I don't think that this is true without extra hypotheses like normality of $X$ (if $X$ is normal then it follows as explained by Damian Rossler in the comments). Here is a possible example.
We will take $G = GL_2$ and $H=1$ (the latter is just the trivial group). Let $C$ be the cuspidal curve $C = Spec(k[x,y]/(y^2-x^3))$.
Let's take $X = GL_2 \times C$, equipped with the natural action of $GL_2$ by right multiplication on the first factor (this is just the trivial $GL_2$-bundle over $C$).

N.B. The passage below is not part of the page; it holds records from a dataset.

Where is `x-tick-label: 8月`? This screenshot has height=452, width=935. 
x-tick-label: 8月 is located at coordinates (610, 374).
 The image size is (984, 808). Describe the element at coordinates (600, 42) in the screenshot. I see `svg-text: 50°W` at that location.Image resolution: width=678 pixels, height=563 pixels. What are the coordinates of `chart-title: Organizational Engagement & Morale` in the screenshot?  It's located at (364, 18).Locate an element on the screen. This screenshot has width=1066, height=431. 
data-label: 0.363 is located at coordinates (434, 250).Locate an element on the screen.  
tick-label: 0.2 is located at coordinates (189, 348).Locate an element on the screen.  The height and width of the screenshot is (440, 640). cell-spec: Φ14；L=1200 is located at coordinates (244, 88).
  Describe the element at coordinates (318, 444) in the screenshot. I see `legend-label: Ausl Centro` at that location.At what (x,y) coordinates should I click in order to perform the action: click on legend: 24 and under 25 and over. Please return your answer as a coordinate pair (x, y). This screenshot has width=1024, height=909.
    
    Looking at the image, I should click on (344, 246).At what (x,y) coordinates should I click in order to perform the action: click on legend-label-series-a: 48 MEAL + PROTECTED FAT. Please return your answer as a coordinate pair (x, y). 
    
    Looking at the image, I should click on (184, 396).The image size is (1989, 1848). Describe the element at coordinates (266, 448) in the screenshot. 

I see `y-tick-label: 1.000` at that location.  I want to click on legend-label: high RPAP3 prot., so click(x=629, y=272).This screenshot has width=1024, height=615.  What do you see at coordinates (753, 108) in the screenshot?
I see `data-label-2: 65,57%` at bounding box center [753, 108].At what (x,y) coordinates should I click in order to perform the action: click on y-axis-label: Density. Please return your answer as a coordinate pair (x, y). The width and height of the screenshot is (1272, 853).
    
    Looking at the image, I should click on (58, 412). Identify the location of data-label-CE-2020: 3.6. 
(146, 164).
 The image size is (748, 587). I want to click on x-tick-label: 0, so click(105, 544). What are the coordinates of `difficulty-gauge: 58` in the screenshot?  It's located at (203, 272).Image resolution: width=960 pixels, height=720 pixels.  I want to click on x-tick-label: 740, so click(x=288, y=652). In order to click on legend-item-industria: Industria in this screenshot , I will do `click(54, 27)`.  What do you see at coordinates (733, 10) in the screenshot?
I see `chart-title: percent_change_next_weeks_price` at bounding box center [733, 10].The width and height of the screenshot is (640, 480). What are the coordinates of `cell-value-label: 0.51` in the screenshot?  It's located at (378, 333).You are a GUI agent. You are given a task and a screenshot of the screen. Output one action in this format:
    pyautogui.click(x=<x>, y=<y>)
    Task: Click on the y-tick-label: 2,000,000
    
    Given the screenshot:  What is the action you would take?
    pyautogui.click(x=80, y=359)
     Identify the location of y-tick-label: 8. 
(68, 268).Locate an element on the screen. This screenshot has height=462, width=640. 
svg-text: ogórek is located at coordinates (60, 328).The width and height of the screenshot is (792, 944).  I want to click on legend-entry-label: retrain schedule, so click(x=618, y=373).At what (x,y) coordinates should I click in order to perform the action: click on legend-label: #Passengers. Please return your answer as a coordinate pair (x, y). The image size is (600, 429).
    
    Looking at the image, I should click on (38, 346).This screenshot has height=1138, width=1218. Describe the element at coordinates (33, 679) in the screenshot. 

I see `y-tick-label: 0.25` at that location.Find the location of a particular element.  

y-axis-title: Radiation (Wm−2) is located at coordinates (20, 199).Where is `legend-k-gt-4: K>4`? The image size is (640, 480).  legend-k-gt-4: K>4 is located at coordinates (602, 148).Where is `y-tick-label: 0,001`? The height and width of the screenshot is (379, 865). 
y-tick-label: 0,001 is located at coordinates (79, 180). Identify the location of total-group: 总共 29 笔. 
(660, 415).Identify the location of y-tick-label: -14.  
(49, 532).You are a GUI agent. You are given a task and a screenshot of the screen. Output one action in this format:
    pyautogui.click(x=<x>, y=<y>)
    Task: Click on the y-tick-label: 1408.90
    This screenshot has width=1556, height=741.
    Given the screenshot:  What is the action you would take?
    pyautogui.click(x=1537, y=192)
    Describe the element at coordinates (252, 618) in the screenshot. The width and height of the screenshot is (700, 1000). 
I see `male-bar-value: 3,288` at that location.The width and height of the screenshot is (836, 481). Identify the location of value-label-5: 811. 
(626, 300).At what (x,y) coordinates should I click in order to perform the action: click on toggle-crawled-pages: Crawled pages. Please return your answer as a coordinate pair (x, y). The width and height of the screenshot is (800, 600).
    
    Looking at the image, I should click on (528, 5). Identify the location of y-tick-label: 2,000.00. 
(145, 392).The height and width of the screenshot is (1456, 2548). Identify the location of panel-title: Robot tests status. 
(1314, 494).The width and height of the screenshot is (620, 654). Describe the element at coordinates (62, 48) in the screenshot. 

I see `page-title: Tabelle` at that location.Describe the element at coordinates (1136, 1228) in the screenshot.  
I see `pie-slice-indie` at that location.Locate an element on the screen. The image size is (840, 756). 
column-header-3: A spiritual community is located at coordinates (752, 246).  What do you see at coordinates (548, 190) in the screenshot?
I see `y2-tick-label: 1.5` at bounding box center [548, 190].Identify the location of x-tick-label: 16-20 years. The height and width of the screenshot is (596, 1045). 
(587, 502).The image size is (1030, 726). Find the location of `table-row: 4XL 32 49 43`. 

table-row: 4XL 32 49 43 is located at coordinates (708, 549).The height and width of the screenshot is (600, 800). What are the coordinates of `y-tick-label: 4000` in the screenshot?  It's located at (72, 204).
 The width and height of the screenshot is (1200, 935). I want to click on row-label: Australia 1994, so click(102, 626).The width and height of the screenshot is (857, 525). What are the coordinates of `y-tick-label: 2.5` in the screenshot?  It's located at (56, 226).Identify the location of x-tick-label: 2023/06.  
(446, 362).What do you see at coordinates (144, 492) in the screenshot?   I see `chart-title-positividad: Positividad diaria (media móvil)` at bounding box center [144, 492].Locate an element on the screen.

Inside $GL_2$ we have the additive group $\mathbb{G}_a$ of strictly upper triangular matrices. So we have a closed subvariety $Z = \mathbb{G}_a \times C$ inside $X$. We can write $Z = Spec(k[x,y,t](y^2-x^3))$. Inside $Z$ we can define $Y$ to be the vanishing locus of the polynomial $xt-y$. So we get a closed subvariety $Y \hookrightarrow X$ given by
$$ Y = Spec(k[x,y,t]/(y^2-x^3, xt-y))$$
Notice that $X/GL_2 =C$ and the projection $Y \to C$ onto the second component is the map $Y/H \to X/GL_2$ in this case.
$Y$ is actually isomorphic to $\mathbb{A}^1$, and the projection $Y \to C$ exhibits $Y$ as the normalization of the cuspidal curve $C$. In particular $Y \to C$ is not an isomorphism.
Note that the projection $Y \to C$ is bijective on points, so $Y$ contains exactly one point in each fiber of the $GL_2$-bundle $X \to C$. This implies that $GL_2 \cdot Y = X$ and also that there are no two closed points of $Y$ that belong to the same $GL_2$-orbit. In other words, the hypotheses are satisfied for $Y \hookrightarrow X$ (with $H = 1$) and the map $Y/H \to X/G$ is not an isomorphism.
One can probably do variations of this to get examples with $H$ nontrivial.